Lakehouse at Lightspeed: Querying Iceberg & Hudi with VeloDB (Powered by Apache Doris)
Meta description (156 chars):
Learn how VeloDB supercharges Iceberg and Hudi in your lakehouse. Set up catalogs, run cross-catalog joins, and tune caches for interactive analytics.
Why this matters
You already have data sitting in Iceberg or Hudi. Analysts want BI-speed queries, engineers want zero copy, and security wants private networking. VeloDB (a managed, enterprise distro of Apache Doris) lets you query those lake tables directly—with sub-second interactivity—without rebuilding pipelines. Think: “warehouse-like speed over open tables.” (VeloDB)

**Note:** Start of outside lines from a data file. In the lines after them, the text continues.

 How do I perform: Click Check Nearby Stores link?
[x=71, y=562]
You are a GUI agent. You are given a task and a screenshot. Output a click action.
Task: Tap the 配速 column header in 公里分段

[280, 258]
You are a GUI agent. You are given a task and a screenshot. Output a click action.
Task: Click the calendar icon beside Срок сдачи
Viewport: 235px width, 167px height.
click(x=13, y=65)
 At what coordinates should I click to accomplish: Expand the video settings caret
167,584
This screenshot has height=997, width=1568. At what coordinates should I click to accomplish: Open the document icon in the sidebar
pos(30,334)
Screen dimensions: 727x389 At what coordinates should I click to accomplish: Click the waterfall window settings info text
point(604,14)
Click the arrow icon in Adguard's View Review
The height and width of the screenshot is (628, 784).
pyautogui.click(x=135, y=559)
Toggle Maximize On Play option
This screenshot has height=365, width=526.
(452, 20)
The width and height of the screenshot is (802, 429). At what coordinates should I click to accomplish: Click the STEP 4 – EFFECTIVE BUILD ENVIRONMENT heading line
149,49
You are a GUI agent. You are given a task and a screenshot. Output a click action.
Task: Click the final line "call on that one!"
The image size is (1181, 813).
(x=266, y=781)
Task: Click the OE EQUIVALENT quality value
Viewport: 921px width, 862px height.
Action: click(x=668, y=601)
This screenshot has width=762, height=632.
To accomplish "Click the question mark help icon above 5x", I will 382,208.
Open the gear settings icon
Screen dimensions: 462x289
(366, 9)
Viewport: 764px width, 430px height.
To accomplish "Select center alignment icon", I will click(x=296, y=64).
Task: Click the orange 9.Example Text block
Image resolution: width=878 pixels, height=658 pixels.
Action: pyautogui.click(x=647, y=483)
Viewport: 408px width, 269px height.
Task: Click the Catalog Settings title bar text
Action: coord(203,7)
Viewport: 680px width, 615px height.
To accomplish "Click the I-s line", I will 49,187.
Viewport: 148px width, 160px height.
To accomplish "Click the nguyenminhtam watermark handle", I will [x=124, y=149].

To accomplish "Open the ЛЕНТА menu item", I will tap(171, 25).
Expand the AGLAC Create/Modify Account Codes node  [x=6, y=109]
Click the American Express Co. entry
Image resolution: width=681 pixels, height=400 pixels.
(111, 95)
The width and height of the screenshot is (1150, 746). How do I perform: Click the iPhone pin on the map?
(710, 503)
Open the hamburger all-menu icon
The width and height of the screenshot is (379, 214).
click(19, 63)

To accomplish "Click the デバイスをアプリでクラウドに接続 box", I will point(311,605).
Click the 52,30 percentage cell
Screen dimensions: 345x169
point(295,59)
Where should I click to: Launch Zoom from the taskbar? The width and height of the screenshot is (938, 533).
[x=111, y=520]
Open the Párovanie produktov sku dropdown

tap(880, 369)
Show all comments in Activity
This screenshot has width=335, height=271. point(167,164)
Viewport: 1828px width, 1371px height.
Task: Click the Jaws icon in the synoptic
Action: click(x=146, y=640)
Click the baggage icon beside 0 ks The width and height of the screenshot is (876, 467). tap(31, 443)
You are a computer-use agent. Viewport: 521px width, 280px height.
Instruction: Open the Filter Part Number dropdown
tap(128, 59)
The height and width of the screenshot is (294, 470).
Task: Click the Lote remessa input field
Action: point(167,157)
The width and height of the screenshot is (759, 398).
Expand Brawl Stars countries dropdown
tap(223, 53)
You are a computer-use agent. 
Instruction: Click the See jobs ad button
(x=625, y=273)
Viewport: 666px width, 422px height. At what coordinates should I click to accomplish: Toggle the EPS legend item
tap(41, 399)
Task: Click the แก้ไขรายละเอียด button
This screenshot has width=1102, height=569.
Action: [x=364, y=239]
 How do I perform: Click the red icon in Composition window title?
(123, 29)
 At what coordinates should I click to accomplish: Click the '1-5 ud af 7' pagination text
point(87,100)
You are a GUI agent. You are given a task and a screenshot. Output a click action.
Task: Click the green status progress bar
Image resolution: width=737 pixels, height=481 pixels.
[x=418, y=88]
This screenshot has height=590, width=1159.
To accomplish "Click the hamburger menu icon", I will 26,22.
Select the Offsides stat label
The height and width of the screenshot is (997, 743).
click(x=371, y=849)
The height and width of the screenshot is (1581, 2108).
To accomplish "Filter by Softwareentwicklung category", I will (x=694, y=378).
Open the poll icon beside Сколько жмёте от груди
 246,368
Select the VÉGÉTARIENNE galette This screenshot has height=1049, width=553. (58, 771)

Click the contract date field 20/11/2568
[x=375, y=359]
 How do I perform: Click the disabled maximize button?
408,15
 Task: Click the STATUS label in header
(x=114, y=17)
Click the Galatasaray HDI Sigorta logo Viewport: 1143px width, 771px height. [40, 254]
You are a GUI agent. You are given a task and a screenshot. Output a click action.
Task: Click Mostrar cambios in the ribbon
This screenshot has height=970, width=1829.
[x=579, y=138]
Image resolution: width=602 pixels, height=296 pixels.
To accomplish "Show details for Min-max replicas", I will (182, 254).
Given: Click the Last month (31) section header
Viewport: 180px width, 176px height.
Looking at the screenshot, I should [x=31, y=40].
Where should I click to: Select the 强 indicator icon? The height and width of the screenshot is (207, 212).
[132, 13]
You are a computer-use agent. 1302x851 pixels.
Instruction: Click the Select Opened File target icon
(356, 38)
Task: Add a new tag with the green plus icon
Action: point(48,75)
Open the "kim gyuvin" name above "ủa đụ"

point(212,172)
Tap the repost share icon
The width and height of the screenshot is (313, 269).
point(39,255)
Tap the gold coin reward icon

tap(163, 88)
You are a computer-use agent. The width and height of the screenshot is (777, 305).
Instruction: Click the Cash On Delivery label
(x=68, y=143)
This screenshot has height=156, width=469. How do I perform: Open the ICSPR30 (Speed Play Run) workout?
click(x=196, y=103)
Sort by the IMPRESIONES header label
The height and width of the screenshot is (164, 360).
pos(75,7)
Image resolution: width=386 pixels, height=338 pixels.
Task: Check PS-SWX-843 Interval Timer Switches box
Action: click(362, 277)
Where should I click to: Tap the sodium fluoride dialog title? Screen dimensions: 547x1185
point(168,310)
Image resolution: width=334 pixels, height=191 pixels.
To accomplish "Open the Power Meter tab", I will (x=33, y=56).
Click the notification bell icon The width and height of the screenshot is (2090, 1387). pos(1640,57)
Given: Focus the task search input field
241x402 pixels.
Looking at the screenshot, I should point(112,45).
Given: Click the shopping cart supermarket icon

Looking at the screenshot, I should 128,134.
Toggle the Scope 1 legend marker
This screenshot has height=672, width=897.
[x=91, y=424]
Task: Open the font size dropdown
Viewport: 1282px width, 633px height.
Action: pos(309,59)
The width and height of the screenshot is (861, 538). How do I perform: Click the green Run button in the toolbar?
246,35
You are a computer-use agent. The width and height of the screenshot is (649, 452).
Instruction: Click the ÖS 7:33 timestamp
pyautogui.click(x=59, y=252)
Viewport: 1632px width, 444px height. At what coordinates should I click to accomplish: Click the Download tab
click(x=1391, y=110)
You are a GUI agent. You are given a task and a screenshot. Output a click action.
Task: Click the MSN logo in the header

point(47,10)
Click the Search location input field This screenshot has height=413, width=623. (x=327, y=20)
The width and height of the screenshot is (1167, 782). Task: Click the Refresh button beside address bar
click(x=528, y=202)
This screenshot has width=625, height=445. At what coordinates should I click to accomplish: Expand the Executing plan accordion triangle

What VeloDB actually is (and why it’s fast)
VeloDB is a real-time OLAP database built on Apache Doris. Doris added a mature “lakehouse” path with External Catalogs, vectorized execution, and optimizations for Iceberg/Hudi—including time travel, delete file handling, incremental read, cross-catalog joins, and write-back to Iceberg. VeloDB ships those capabilities with cloud management and BYOC networking. (Apache Doris)
Key ingredients you’ll use:
- Multi-Catalog to attach Iceberg/Hudi once and auto-sync metadata. (Apache Doris)
- Iceberg engine with V1/V2 support, position/equality deletes, system tables, branches/tags. (Apache Doris)
- Hudi COW/MOR snapshot & incremental queries + time travel. (Apache Doris)
- Data Cache (local NVMe) and Metadata Cache to avoid re-listing remote files and to stabilize SLAs. (Apache Doris)
- Private connectivity for BYOC with AWS PrivateLink-style endpoints. (VeloDB Docs)
Architecture at a glance
Analogy: Treat Iceberg/Hudi as your “open tables,” S3/HDFS as the pantry, and VeloDB as the sous-chef that brings hot data to the line and keeps the menu (metadata) cached for seconds-fast service.
Data path:
- Client (JDBC/MySQL protocol) → VeloDB.
- VeloDB uses the catalog to resolve table metadata (REST/HMS/Glue). (Apache Doris)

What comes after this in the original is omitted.